_HOW TO COMPLETE THIS TASK_
How many lines in the entries below contain "computer"? Answer with the number only.

:::::

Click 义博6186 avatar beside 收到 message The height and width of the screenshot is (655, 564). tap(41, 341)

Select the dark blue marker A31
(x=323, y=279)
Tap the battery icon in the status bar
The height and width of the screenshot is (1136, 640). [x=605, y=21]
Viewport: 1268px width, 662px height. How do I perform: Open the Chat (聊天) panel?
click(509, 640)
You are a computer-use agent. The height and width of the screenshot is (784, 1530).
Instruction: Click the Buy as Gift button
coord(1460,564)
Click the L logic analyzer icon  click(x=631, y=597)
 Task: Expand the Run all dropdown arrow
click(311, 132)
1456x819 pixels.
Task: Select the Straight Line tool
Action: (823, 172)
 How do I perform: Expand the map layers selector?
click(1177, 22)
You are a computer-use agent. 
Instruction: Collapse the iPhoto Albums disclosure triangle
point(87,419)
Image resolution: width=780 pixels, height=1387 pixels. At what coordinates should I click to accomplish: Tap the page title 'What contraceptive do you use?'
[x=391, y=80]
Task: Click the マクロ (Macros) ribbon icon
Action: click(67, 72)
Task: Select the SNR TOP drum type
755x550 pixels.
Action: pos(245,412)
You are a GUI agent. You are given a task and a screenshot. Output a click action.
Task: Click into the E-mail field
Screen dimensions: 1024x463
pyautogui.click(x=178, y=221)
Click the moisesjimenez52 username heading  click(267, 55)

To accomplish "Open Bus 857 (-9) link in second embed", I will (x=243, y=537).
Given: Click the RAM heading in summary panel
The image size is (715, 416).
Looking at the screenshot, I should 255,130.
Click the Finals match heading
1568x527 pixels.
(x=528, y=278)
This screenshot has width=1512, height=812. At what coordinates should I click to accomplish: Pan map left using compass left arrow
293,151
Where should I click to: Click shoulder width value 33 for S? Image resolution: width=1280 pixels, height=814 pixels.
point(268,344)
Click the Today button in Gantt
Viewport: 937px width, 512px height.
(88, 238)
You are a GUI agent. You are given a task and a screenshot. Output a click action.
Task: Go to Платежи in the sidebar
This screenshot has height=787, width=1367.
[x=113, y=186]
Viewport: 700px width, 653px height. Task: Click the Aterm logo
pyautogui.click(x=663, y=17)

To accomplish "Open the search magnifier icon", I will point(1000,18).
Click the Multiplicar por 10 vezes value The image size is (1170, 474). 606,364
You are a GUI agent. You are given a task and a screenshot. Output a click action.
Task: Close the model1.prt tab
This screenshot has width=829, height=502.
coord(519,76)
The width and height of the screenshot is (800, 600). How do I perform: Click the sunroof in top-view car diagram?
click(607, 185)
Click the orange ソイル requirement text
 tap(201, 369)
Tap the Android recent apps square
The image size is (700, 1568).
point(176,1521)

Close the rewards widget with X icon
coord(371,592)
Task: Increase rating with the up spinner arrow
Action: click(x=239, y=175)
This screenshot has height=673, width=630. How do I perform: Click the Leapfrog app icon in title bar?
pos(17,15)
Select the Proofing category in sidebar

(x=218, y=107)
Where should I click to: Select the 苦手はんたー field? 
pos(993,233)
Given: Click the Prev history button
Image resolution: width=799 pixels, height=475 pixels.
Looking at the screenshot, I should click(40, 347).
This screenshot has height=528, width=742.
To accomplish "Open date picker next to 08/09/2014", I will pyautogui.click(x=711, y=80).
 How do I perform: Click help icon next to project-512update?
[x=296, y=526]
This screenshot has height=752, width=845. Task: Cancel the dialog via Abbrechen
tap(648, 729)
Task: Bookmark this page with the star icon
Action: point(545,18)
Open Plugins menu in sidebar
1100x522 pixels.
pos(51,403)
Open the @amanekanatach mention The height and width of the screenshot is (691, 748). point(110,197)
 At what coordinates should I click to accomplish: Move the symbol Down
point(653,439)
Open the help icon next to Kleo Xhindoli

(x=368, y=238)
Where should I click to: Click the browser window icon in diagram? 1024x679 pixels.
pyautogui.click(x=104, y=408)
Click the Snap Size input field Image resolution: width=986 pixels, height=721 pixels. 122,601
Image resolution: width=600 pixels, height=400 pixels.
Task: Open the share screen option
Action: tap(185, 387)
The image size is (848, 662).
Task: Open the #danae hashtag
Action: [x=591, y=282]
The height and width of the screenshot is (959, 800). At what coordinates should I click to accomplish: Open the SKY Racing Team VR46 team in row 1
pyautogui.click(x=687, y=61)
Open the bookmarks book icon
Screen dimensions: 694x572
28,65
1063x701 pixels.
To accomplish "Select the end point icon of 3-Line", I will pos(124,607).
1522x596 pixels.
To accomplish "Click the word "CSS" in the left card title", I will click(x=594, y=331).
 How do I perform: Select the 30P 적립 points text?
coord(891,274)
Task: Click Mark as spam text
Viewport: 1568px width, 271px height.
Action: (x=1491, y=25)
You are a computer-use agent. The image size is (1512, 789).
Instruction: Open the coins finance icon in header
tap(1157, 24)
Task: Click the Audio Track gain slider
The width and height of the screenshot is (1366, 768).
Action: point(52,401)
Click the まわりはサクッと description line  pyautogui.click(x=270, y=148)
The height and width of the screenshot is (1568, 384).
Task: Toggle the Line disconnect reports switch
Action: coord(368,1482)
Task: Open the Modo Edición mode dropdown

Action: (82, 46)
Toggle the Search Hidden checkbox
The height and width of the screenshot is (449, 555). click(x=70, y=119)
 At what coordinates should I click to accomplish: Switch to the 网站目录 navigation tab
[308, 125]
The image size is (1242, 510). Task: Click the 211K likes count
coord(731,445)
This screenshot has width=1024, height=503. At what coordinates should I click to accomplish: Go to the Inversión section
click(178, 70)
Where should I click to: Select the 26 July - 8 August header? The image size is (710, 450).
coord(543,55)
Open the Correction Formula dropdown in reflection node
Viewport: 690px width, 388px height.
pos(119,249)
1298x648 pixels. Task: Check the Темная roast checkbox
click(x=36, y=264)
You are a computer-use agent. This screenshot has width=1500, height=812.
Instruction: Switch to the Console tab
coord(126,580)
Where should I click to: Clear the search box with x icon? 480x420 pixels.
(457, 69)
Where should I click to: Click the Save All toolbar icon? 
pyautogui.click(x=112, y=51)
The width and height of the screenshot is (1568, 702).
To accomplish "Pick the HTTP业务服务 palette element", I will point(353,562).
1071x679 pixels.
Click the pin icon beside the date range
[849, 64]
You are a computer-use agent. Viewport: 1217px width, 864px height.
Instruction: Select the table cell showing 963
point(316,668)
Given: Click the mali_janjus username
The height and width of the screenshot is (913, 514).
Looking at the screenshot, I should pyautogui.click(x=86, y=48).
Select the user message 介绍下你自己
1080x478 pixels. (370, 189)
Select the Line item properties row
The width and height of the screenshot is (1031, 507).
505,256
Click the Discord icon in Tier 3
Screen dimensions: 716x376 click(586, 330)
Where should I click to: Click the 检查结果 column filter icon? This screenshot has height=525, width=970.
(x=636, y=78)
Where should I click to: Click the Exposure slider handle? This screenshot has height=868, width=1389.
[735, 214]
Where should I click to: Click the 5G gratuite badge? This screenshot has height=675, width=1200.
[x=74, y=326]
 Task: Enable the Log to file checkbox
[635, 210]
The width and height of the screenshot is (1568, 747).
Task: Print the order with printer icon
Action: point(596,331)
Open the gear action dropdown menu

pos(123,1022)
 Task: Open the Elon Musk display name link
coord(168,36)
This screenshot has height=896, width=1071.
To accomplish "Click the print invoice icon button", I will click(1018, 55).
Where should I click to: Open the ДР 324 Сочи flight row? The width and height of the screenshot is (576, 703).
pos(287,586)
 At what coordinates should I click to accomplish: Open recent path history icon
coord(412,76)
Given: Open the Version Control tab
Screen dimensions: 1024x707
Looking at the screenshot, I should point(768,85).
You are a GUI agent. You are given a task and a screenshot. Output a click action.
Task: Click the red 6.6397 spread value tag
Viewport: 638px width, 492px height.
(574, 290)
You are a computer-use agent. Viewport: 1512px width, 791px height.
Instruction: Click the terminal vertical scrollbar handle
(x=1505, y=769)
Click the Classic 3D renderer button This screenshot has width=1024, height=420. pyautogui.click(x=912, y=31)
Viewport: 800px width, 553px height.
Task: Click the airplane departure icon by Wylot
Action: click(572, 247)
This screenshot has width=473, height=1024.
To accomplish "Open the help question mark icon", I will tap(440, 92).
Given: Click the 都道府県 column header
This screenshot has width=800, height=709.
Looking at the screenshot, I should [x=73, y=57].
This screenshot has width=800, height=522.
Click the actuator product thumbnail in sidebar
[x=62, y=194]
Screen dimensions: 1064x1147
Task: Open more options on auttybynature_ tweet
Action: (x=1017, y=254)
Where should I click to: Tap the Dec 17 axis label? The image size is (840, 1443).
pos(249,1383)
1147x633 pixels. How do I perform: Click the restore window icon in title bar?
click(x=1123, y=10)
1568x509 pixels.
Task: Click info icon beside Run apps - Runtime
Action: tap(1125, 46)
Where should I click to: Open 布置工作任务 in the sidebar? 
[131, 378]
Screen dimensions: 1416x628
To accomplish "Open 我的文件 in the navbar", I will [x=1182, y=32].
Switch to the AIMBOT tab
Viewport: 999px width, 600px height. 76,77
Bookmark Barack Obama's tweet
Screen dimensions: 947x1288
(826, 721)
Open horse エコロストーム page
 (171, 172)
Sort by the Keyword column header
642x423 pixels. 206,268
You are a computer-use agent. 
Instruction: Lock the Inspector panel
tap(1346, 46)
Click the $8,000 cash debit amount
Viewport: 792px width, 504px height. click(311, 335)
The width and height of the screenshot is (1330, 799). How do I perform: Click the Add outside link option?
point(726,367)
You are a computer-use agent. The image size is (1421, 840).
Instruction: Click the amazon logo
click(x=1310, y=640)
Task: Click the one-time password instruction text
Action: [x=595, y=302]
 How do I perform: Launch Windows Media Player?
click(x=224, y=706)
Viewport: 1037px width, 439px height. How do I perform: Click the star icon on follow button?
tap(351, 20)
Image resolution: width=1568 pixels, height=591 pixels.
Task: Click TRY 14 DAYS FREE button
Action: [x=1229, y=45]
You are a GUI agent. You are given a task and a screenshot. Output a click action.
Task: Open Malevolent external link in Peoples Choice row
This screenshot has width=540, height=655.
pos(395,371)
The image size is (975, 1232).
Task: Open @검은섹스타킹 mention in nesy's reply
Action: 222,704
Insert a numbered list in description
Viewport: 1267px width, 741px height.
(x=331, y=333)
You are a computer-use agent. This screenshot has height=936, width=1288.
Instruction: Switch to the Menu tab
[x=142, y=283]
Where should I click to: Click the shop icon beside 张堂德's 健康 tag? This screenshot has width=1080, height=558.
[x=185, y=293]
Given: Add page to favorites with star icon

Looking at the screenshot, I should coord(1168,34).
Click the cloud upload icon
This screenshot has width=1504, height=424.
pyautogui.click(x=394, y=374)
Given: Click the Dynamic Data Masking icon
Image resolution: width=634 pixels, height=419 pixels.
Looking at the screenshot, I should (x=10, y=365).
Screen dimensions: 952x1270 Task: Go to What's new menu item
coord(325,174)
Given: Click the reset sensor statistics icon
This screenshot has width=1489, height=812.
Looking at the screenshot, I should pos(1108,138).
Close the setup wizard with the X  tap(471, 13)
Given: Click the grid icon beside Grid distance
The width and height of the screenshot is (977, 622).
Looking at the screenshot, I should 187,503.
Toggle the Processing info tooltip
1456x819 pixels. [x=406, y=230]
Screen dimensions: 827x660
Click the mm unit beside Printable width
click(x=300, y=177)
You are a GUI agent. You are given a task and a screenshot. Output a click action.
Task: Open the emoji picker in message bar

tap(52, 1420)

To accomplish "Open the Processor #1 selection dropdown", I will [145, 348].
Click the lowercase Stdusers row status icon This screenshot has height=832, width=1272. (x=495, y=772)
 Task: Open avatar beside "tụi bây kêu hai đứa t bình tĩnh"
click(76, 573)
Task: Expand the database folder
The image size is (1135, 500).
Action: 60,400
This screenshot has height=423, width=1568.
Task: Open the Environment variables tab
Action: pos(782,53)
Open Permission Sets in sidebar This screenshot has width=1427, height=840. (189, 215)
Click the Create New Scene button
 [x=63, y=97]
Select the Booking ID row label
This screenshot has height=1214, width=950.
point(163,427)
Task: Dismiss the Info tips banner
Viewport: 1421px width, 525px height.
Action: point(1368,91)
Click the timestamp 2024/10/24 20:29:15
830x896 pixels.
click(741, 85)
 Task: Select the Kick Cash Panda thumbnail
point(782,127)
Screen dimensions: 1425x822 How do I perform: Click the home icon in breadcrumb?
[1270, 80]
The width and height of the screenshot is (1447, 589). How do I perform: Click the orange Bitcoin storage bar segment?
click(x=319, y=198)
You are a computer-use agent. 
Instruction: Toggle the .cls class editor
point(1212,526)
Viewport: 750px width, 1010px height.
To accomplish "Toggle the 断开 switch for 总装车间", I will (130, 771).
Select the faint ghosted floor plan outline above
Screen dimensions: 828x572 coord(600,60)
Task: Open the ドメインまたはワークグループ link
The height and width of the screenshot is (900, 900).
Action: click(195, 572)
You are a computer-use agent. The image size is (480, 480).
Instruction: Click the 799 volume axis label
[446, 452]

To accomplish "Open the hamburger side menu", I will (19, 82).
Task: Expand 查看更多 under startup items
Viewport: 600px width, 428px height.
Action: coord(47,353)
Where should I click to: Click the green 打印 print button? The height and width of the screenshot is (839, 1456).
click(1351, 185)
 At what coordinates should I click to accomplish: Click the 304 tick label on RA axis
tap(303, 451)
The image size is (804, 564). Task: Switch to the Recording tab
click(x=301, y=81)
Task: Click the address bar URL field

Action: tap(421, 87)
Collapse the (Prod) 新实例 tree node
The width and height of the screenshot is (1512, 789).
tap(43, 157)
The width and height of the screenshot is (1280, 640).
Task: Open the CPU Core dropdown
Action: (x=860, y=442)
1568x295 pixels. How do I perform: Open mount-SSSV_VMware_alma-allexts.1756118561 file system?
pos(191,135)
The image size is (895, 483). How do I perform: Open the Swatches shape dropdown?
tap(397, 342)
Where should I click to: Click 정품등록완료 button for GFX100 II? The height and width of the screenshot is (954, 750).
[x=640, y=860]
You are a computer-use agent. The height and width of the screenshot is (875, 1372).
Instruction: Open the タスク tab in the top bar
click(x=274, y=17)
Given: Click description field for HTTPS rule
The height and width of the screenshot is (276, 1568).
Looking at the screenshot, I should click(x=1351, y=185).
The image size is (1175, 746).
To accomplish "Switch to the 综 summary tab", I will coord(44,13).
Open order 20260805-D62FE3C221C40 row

:::::

_TASK OUTPUT_
12